Description of problem: There is a kubernetes issue https://github.com/kubernetes/kubernetes/issues/79365 that affects HPAs in OpenShift. It seems that because of this issue is triggered alert KubeHpaReplicasMismatch after OCS is installed. Version-Release number of selected component (if applicable): OCP: 4.6.0-0.nightly-2020-10-03-051134 OCS: ocs-operator.v4.6.0-108.ci How reproducible: 100% Steps to Reproduce: 1. Install OCP. 2. Install OCS. 3. Navigate to Monitoring -> Alerting in OCP UI. Actual results: There is alert KubeHpaReplicasMismatch: HPA openshift-storage/noobaa-endpoint has not matched the desired number of replicas for longer than 15 minutes. Expected results: There should be no KubeHpaReplicasMismatch alert. Additional info: OCS BZ 1885313
reassigning to Node component who is handling HPA.
Hi, I investigated the original issue with @Filip I would like to add the folowing information: 1. The KubeHpaReplicasMismatch event on the HPA is persistent and continues 2. From my obervation the cause for the event is fact that the HPA decided that the desiredReplicas should be 0 (we can see it in the status section of the HPA resource) while the actual replica count is 1 3. The desried replica should never be 0 because the spec specify minReplicas of 1 (and a maxReplicas of 2) 4. The current CPU metric observed by the HPA controller is "Unknown/80%", this can be seen when using the describe command on the HPA resource 5. We are aware there is a known issue regarding pods with initContainers (https://bugzilla.redhat.com/show_bug.cgi?id=1867477) but our pods' spec does not define any initContainer or any sidecar containers 6. This was testetd on top of OCP 4.6 we had a different issue when we tested on top of OCP 4.5 I hope this information is helpful
Can you oc describe the hpa resource? Does the spec for openshift-storage/noobaa-endpoint contain a zero for the Replicas count? Setting it to zero will disable the autoscaling for that resource. Can you add the logs from the HPA as well?

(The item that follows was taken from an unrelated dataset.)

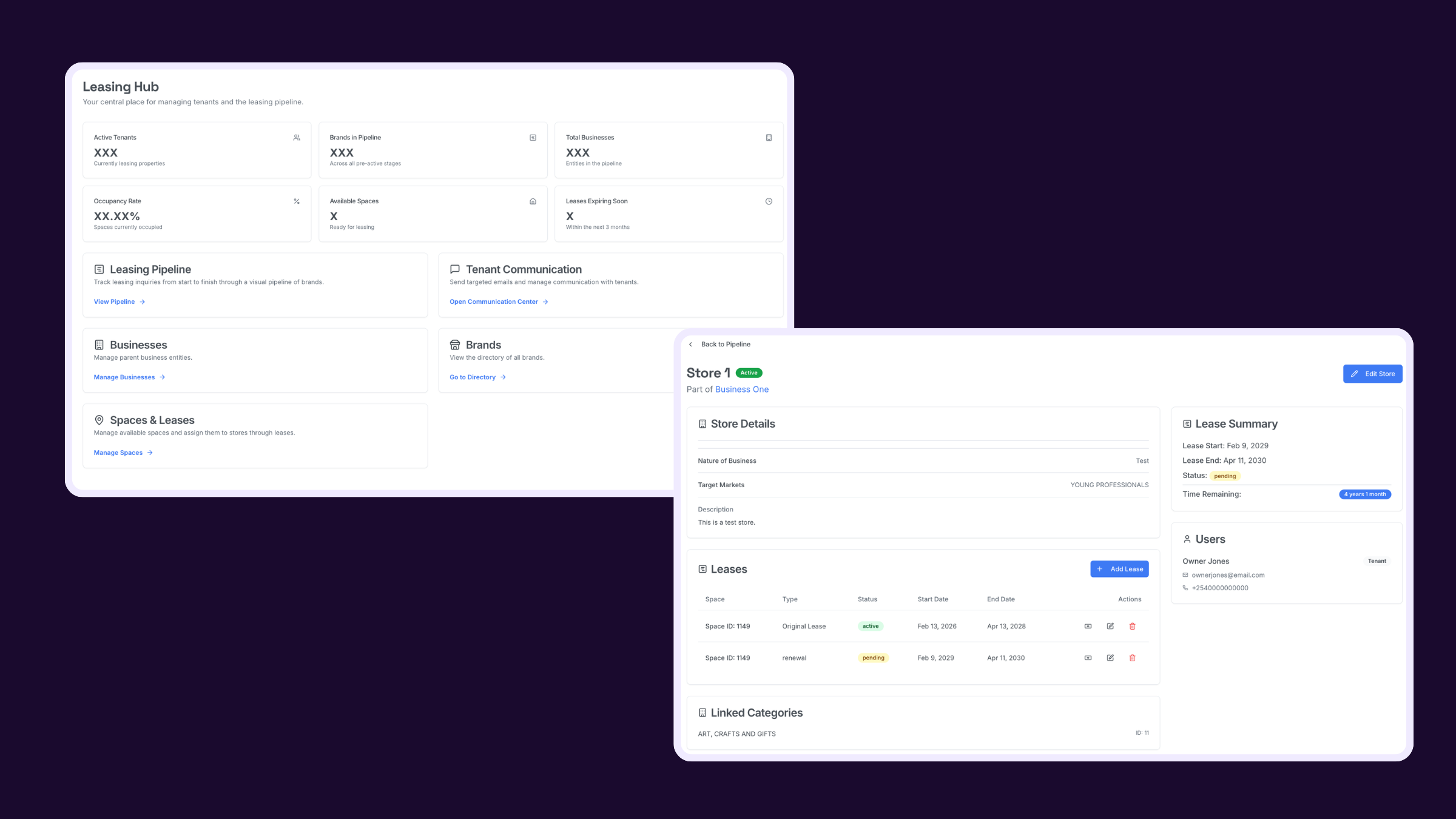Edit the Original Lease entry
Viewport: 1456px width, 819px height.
coord(1110,626)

> Can you oc describe the hpa resource? > Can you add the logs from the HPA as well? @Filip Can you please provide it? maybe from the OCS bug? @Ryan The noobaa-endpoint deployment is created with a replica of 1 and we do not change it at all, we leave this responsibility to the HPA
Are you ok if we target a fix for this bug in 4.6.z?

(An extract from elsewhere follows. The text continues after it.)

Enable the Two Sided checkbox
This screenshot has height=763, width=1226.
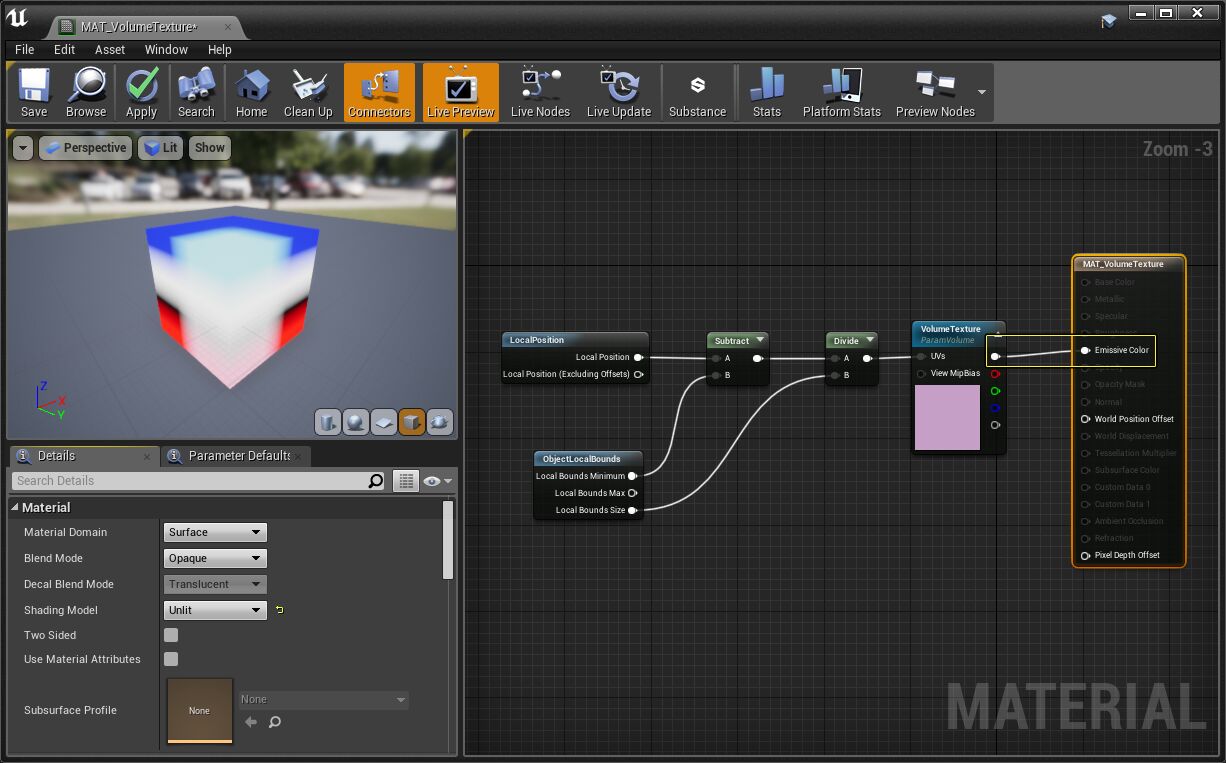(171, 635)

One more thing to keep in mind is after 1) Install OCP. Monitoring is usually still installing after an OCP cluster is 'up'. Does the ocs-operator make sure that all it's dependent components are running?
> Does the ocs-operator make sure that all it's dependent components are running? This is a very good point, and I am not sure what the answer is. I will have to check and come back with an answer. But even if this is correct, why does it not resolve itself later in the lifetime of the cluster?